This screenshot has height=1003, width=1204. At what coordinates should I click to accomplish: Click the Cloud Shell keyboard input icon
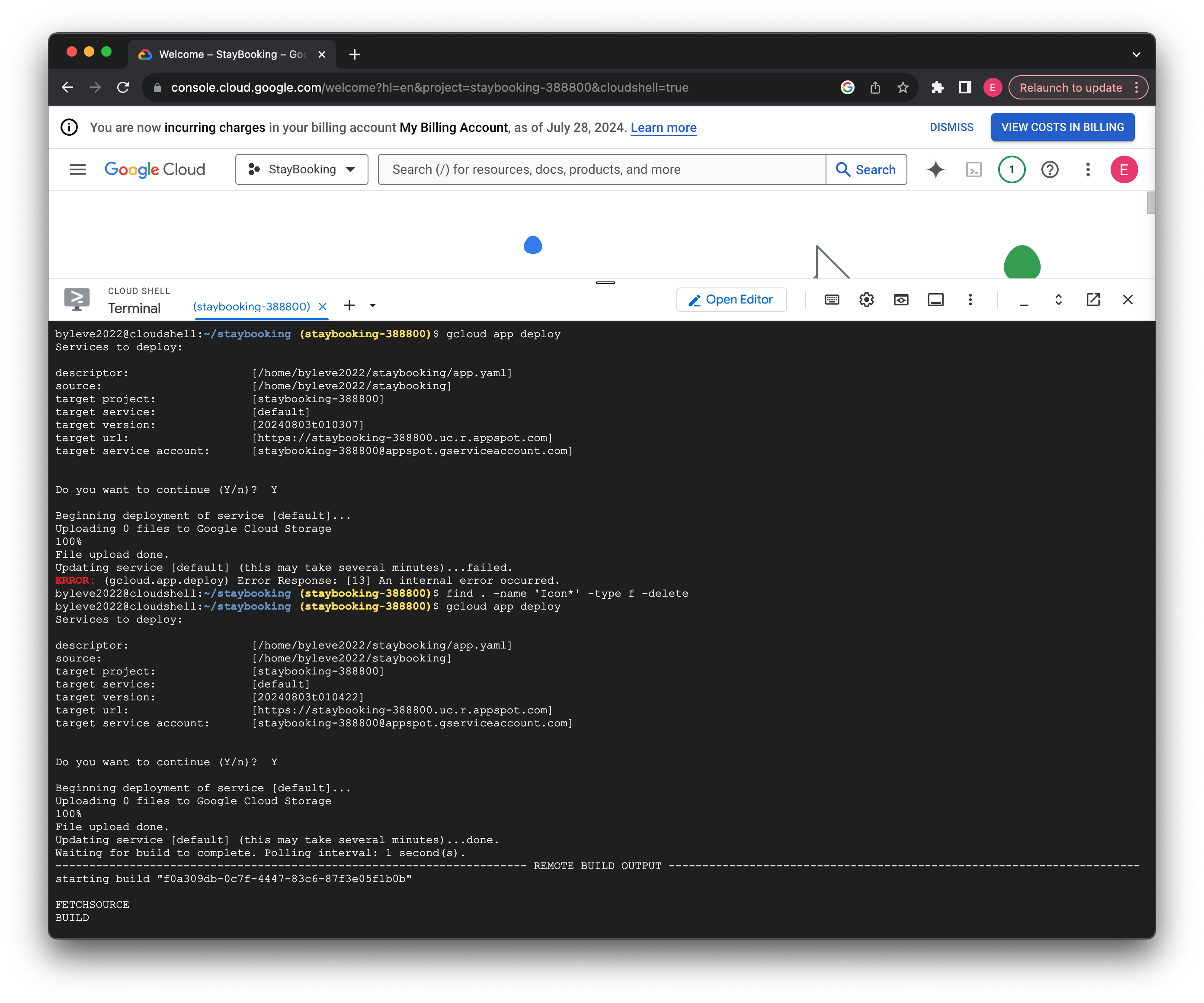point(831,299)
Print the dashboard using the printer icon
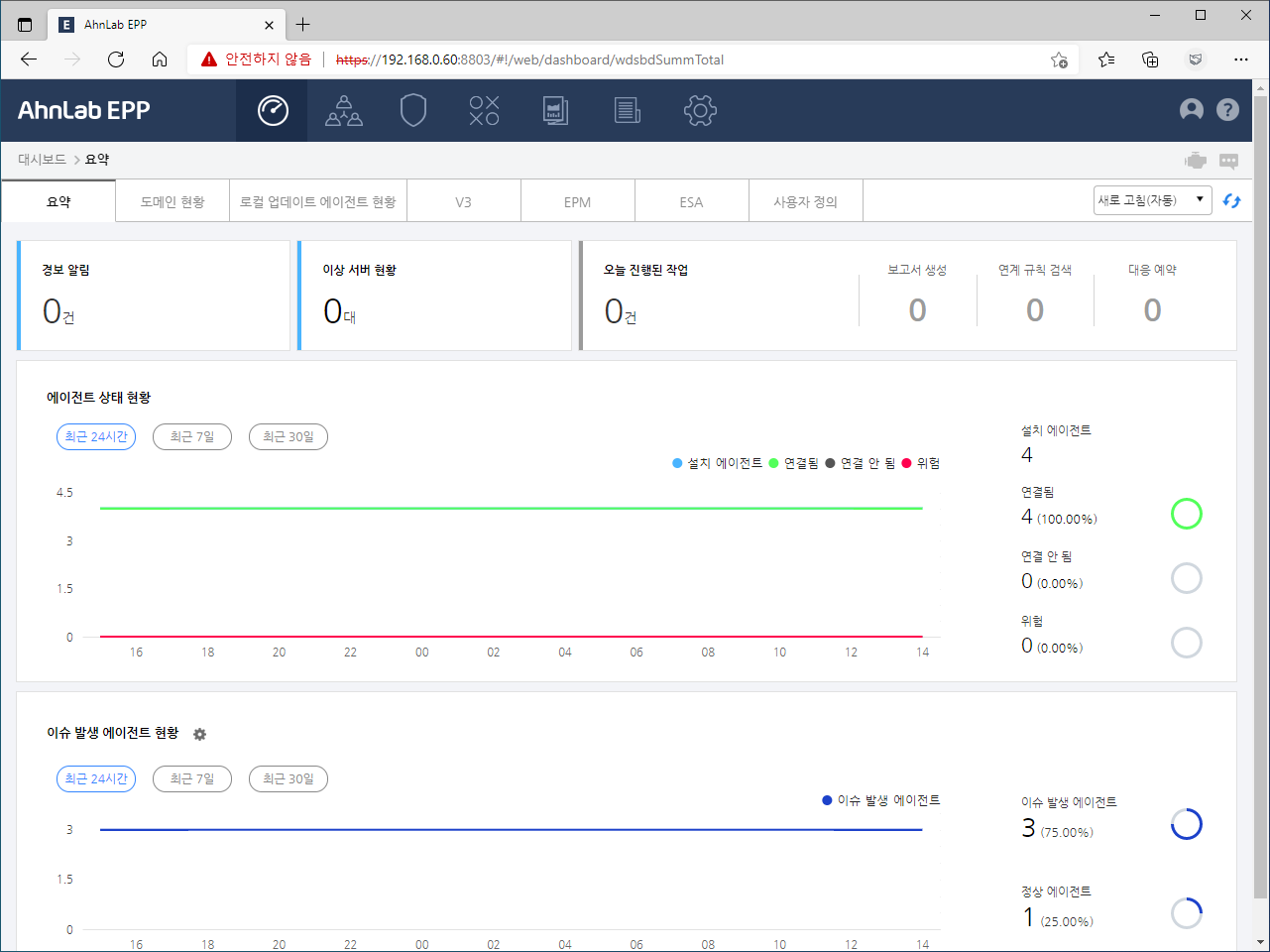Image resolution: width=1270 pixels, height=952 pixels. pos(1196,159)
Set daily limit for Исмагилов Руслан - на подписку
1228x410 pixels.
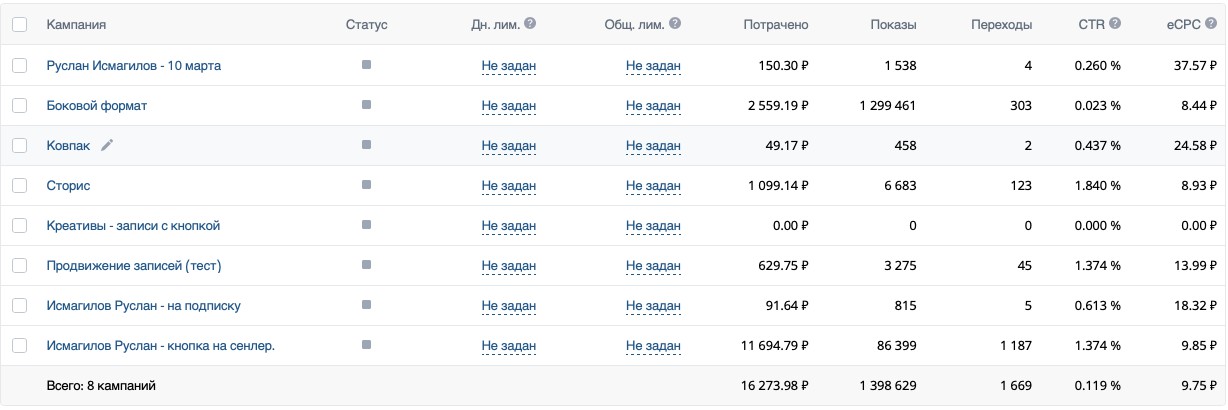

____________

[TASK] Can you quote the listing above word for word, leaving out the pictures?

[RESULT OF THIS TASK]
This screenshot has height=1003, width=1204. At what coordinates should I click to accomplish: Click the Cloud Shell keyboard input icon
point(831,299)
Print the dashboard using the printer icon
Image resolution: width=1270 pixels, height=952 pixels. pos(1196,159)
Set daily limit for Исмагилов Руслан - на подписку
1228x410 pixels.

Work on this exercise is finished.